I believe we should make offerings that feel right to us, and make requests of the Kindred as our needs and desires dictate. If, by Their wisdom, they do not see fit to provide us with exactly what we are asking, it seems to me that we need not take that as an immediate sign that our offerings weren’t “good enough”. It could be that our requests were simply not coming from the place of true need or right desire (if I might risk sounding moralistic by using that phrase).

So, use the tarot as feels best to you. Or, seek out their Omen in the clouds…or in the pattern of your coffee grounds! Or, perhaps best of all, still your soul and listen for the sound of their voices in the sanctuary of your heart.

The Kindred Speak Through the Tarot

I don’t normally share the details of my daily meditation outside of one of my weekly recaps. But today, in light of the power and poignancy of the experience I just had, I’m making an exception.

I started the devotional with the Two Powers meditation. I was a tree, the greatest tree ever to stand, and I pulled the water from the ground, through my roots, into my being. I felt the sun above me, and I felt the heat pour into me. The two powers mixed in the middle, and my tree-body tingled. I was ready to begin.

Each day when I approach my altar, I call out to Arawn, Welsh god of the Underworld, and ask him to join his magic with mine. With our magic joined, I ask for him to: take the candle flame and transform it, that it may become the Sacred Fire, the gateway to the Heavens; take the chalice of water and transform it, that it may become the Sacred Well, the gateway to the Otherworld; take the wand made of wood and transform it, that it may become the Sacred, World tree, connecting the Heavens and the Otherworld, standing as a gateway in the Middle Earth.

Once the gates are opened, I make my offerings to the Kindred. Typically, those are olive oil for the Shining Ones, oats for the Ancestors, & sugar for the Nature Spirits.
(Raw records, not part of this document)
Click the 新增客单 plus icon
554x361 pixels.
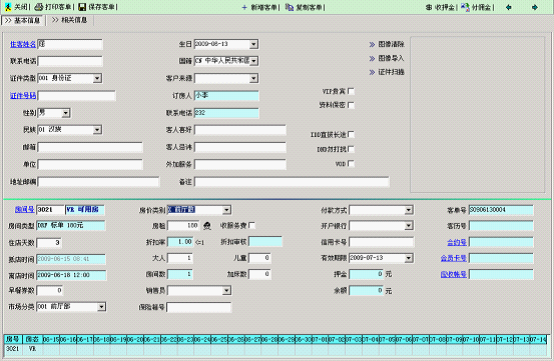click(x=244, y=7)
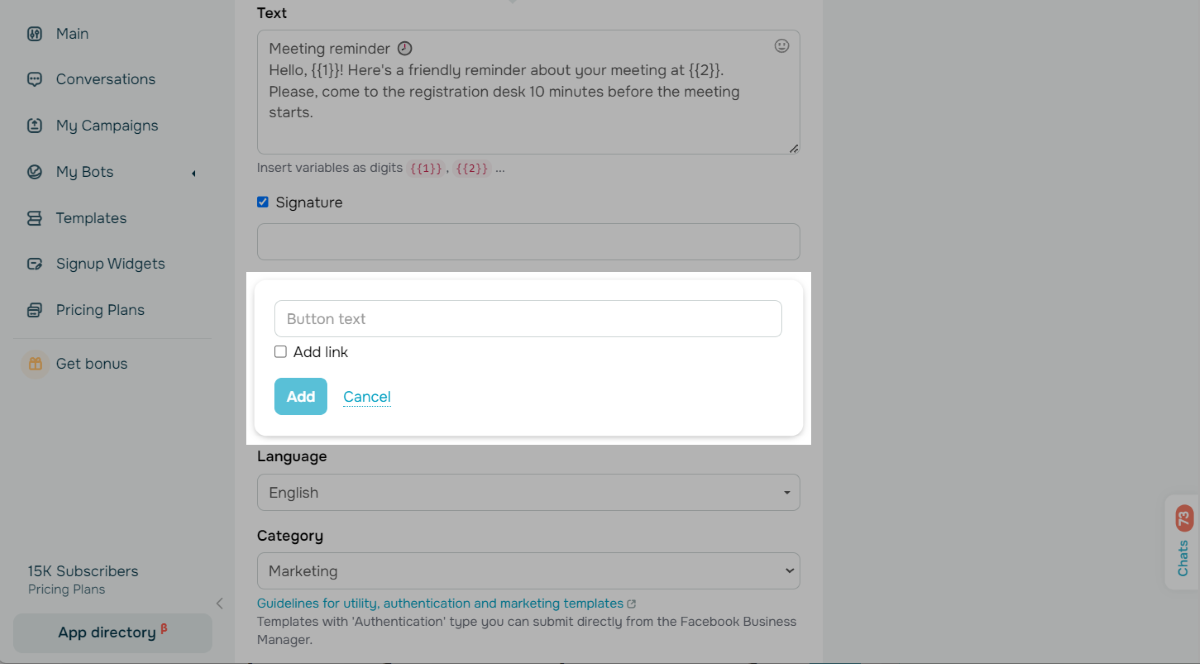Collapse the sidebar with the chevron
Viewport: 1200px width, 664px height.
pos(220,603)
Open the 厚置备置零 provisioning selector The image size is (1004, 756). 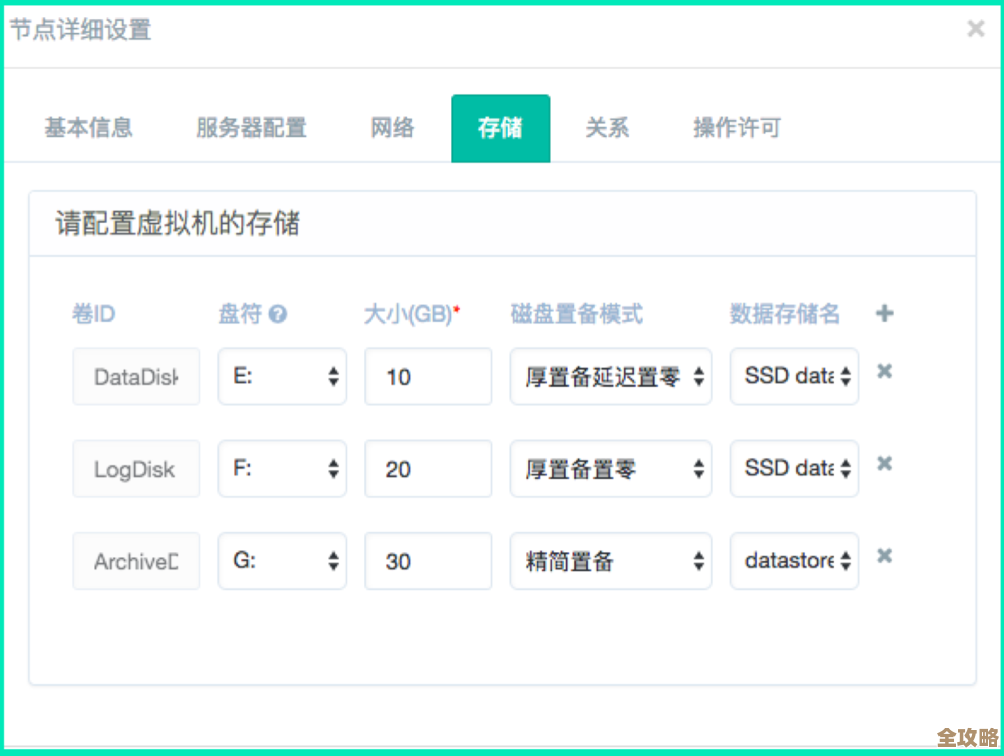(x=610, y=468)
Then, with a special candle lit, I offer up my heart to Brighid as a living sacrifice of my praise & thanksgiving, my respect and honor, my love and worship. I save her offering for last.

For a while now I’ve been heading straight to my tarot table after all of my offerings are made. Today, though, I did something different. I stood before my altar, still very much in the same space I’d been in during offerings, and I spoke out loud a request to the Kindred. I asked for their assistance as I shuffled the cards. I asked that they provide me guidance and direction, a clear point of focus, an Omen. Usually, I’d ask this after I sat down at my table, and I’d have to re-center before I did it. Today I never lost that center. My request came directly after offerings were made, and I think that may have had an impact on what happened next.
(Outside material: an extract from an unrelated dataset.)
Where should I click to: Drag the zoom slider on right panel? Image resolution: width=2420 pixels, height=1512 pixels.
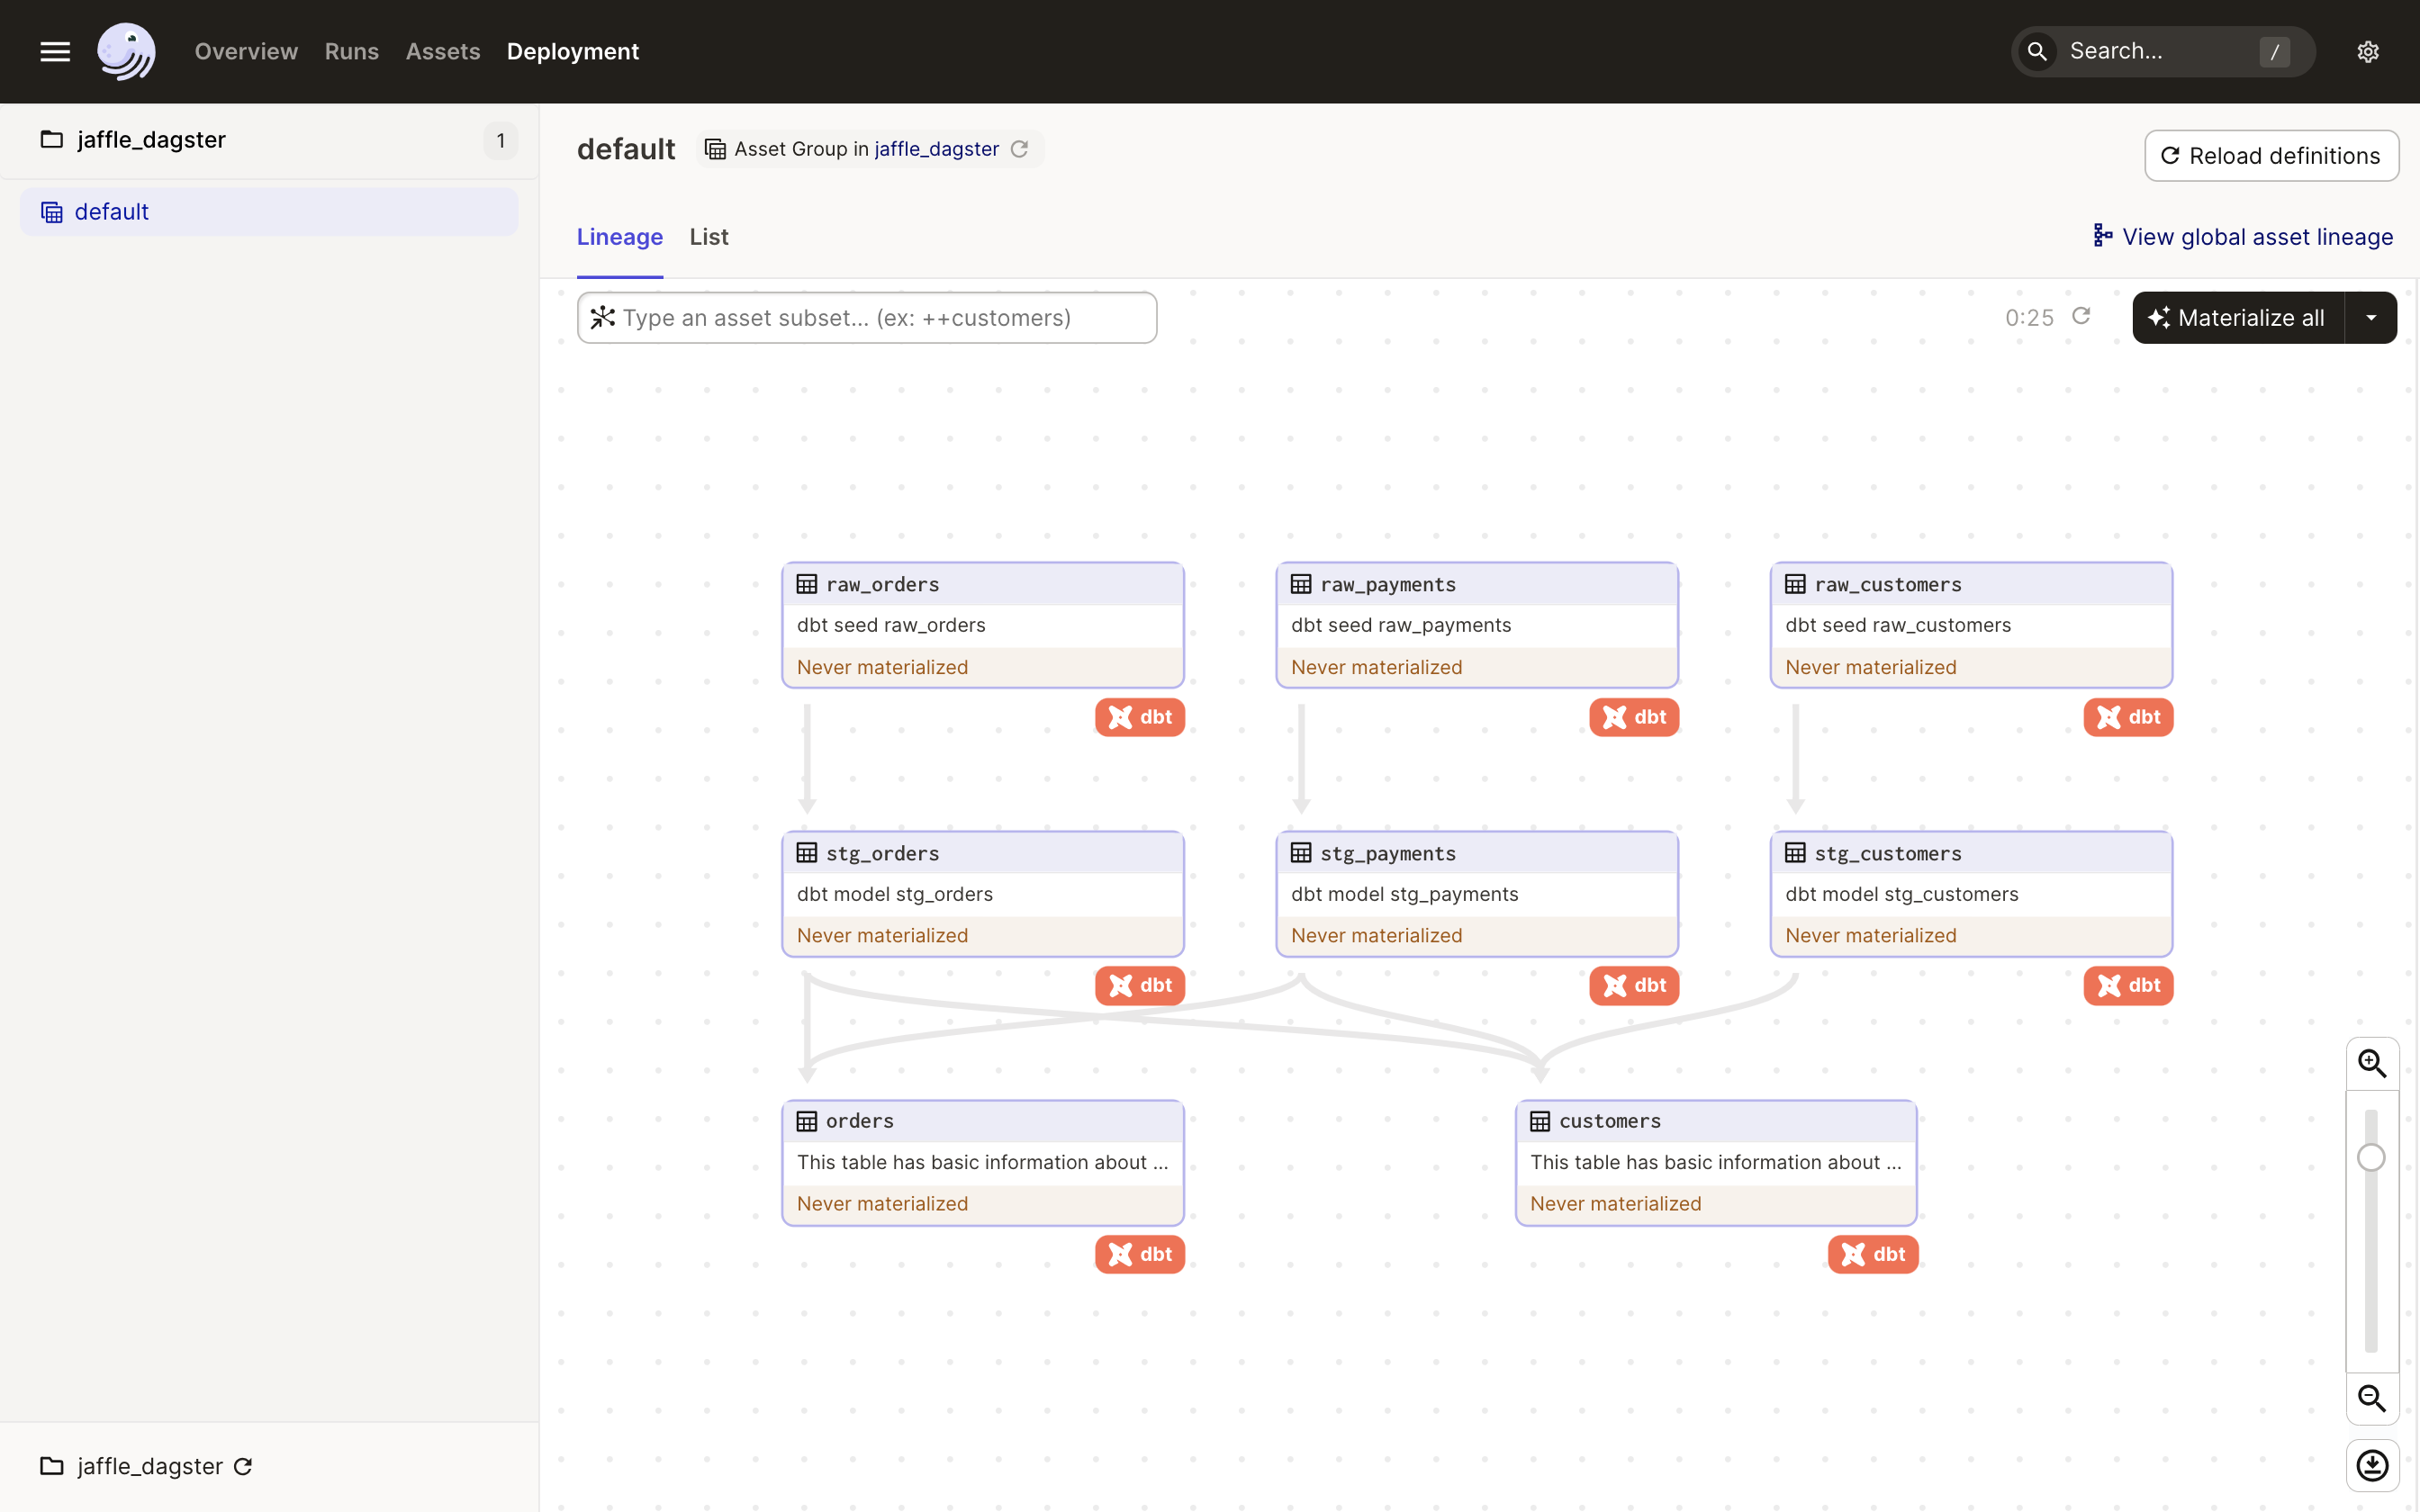pos(2370,1158)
I shuffled the cards, just as I explained in the recap of Weeks 5 & 6, and I cut the three times. Then, it happened:

Two of Swords   |   Two of Cups   |   Two of Pentacles

Three 2′s!?

Somehow I knew after the second 2 that I would pull the third. Three 2′s. This is not ordinary. And, I’ve been pulling some of the same cards in every spread lately, which I take as a sign to me of one or more themes running constant through my life. But none of those cards weren’t present today. Today I was shown a different kind of message.

I read 2′s as cards representing choice. Interestingly, the only 2 not represented in this spread is the 2 of Wands, a suit most closely associated with Will, or making choices. There was no clear choice to be made; there was only the message given that I am moving into a climate of choice, and that I need to remain aware and alert.

I must be willing to suspend my intellect and trust my intuition (2 of Swords). I must remember that I have already chosen to be in the relationships I’m in, and now it is a matter of the heart whether or not I choose to experience the positive or negative aspects of those relationships (2 of Cups). I must maintain my balance, be clever and cunning, and – even as I stand amidst a raging storm – be light on my feet (2 of Pentacles).

This Omen was a true blessings from the Kindred. I just had to share it.